Edit the lines starting at the one containing "B label on the green" and ending at the one containing "[x=155, y=450]": replace "contour loop" with "contour ring" and reproduce only those lines, otherwise unchanged.

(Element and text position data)
★ ★ ★

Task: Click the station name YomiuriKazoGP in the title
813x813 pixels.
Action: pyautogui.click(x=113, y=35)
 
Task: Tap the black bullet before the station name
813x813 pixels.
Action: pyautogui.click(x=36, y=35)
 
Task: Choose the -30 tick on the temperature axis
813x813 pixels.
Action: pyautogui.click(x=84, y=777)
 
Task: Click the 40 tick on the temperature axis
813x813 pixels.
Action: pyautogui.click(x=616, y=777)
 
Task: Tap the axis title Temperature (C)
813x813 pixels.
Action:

★ ★ ★

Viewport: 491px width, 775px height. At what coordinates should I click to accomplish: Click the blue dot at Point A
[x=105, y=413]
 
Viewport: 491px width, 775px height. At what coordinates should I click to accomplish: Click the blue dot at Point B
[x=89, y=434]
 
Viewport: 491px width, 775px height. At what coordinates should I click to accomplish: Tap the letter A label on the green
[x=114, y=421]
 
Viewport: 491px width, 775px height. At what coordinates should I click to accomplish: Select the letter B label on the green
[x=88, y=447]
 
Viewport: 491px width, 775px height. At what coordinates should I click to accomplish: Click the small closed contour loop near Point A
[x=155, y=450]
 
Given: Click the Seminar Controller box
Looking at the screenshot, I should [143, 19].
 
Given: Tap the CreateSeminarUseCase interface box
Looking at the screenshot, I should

★ ★ ★

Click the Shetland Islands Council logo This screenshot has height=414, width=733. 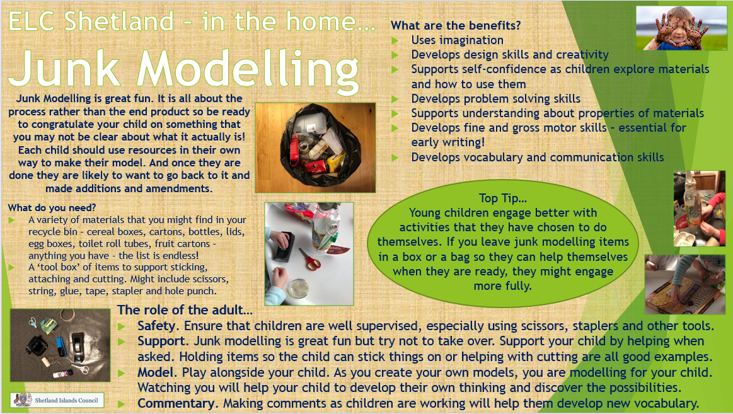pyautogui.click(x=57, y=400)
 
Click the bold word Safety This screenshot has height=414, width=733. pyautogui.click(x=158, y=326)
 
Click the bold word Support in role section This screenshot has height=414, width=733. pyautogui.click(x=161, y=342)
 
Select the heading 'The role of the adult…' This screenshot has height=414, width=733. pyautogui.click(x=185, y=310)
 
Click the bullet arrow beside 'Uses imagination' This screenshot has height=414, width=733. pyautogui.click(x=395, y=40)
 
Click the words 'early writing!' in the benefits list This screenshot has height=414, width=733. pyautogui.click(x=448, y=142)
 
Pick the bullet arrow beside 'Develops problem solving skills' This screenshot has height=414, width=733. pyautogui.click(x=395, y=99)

★ ★ ★

◆ **CORRECT RESPONSE**:
Viewport: 491px width, 775px height. At what coordinates should I click to accomplish: Select the letter B label on the green
[x=88, y=447]
 
Viewport: 491px width, 775px height. At what coordinates should I click to accomplish: Click the small closed contour ring near Point A
[x=155, y=450]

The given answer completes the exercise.